Friday, May 22, 2026

On Prayer



I have loosened, deflated, and relaxed my prayers under the influence of fresh and fairly convincing intelligence of God’s recent departure to parts unknown, and now to even notify whoever is left at the abandoned Heaven colony of my presence and sound health, I am forced to make unnaturally loud noises on my knees beside my humble cot before sighing hard and laying myself down upon it, all aches and jitters, never sleeping any more than twenty minutes at a time and listening for long stretches to my prayers echo back through the ducts. My grandmother’s girlfriend in Windsor said not ever to pray for patience because “God’s gonna wallop your ass on account of he knows more than you by a bushelful respective of how much shit you can make a person try ’n' learn to be patient about.” My grandmother’s girlfriend is a lady named Maybelle and the arrangement is odd, for sure, but the way my grandmother describes it, she was an old lady when grandfather died and she simply could not be choosey. In Alcoholics Anonymous they claim they pray “for knowledge of God’s will for us and the power to carry that out,” and that both makes good sound sense and means that you should not pray for treats or reprieve or fancy that your every impulse or compulsion is God giving his co-signer’s blasé thumbs up. A reprieve? The reformist drunks in the church basements and community centres, many holding on by the skin of their teeth, believe that all they have is a daily reprieve contingent upon the maintenance of one’s spiritual condition. What is a spiritual condition? It is the state of being sentient and surrounded by all kinds of stuff and noise that doesn’t make any more sense to you than you do. Maybelle has one of those old hulking ashtrays that you can roll around and lives in a storybook neighbourhood that made me chuckle it was so quaint and sleepy. She’s a recovering alcoholic and private prayer connoisseur, into all the styles, methods, and arcana. She looked at me hard and told me that looking at things really hard is actually a specific style of meditation. “You are anemic,” she added. “Hush, boy. God has been informed now and there’s nothing to do but sit here and talk turkey, waitin’ on that miracle.” I asked her if there was anything to eat and she casually threw upon the table three Tootsie Rolls that she had been concealing I do not know where.   






1 comment:

Cris said...

"In Alcoholics Anonymous they claim they pray “for knowledge of God’s will for us and the power to carry that out,” and that both makes good sound sense and means that you should not pray for treats or reprieve or fancy that your every impulse or compulsion is God giving his co-signer’s blasé thumbs up."

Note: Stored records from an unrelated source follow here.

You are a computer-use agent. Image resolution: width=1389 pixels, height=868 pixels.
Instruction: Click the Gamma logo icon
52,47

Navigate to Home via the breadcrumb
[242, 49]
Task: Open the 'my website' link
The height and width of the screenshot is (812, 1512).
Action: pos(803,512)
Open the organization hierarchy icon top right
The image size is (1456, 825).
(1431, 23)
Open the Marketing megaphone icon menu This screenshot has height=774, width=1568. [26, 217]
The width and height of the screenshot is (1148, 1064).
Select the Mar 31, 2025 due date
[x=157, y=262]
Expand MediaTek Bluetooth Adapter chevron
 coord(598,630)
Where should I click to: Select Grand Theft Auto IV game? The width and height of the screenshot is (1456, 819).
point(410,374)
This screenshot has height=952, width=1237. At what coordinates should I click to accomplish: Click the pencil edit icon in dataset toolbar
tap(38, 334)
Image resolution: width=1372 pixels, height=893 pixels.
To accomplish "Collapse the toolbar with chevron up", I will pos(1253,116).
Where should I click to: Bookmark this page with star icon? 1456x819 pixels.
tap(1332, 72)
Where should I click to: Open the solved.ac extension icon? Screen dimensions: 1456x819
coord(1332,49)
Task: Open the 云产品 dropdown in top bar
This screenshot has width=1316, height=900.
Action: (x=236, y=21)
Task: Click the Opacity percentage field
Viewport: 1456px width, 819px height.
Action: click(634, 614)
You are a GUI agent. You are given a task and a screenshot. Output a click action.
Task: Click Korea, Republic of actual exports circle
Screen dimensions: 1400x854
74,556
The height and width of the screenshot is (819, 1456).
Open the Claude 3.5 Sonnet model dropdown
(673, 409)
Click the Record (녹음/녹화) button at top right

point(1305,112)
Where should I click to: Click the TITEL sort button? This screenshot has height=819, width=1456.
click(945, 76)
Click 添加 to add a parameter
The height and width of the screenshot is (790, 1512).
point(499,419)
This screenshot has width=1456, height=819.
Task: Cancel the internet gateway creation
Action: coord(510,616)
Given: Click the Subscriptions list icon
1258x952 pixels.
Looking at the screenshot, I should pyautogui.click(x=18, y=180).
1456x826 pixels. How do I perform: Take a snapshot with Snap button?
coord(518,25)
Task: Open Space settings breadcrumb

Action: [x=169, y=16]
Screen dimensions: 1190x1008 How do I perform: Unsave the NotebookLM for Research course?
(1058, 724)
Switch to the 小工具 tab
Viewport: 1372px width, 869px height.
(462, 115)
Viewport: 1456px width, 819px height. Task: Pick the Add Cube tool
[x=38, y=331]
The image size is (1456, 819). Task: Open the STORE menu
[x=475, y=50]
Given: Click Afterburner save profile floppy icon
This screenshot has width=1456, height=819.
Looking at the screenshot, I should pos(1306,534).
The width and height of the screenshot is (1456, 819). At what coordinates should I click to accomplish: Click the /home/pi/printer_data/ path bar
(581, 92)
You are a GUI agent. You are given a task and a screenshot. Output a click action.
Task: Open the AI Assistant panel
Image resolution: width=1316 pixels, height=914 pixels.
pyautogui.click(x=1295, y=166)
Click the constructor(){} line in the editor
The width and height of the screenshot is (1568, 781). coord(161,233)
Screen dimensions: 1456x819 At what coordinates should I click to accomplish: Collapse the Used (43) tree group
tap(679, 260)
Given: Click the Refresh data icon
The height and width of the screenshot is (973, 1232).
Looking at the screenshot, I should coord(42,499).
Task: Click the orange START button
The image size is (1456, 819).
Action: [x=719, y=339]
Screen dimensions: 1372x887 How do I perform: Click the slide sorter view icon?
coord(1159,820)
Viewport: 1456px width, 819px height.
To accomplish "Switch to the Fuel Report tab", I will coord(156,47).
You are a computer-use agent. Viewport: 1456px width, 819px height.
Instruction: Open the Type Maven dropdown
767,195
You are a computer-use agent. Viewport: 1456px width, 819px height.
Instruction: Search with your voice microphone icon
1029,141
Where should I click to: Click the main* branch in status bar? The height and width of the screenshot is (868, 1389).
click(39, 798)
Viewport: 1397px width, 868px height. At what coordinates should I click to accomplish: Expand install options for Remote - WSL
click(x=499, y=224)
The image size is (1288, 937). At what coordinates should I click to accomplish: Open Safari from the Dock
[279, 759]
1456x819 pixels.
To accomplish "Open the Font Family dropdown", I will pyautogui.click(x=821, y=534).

You may or may not know that I have been wanting to write an essay whose provisional title is: 'Double-edged amor fati'. If you replace "will" with "fate" in your sentence above, you’d have the perfect kernel of what I wanted to discuss in that essay. What I find extremely frustrating in the daily affair of dealing with myself is that I’ll probably need four or five very serious pages, plus a good dose of anger and impertinence, to explain very clearly and point-by-point what I mean and how I mean it, which is no more and no less than what a true reader should have already grasped in your passage, presented with no fuss, kind of hidden, or not really hidden, but at the same level of reach as the lesbian grandmother, her AA girlfriend, and those Tootsie Rolls; but the worst part of all this is that I really want to be someone else yet I can’t even complain or pray to God because, if this were his damn will or my holy fate, then I would simply not be who I am, right????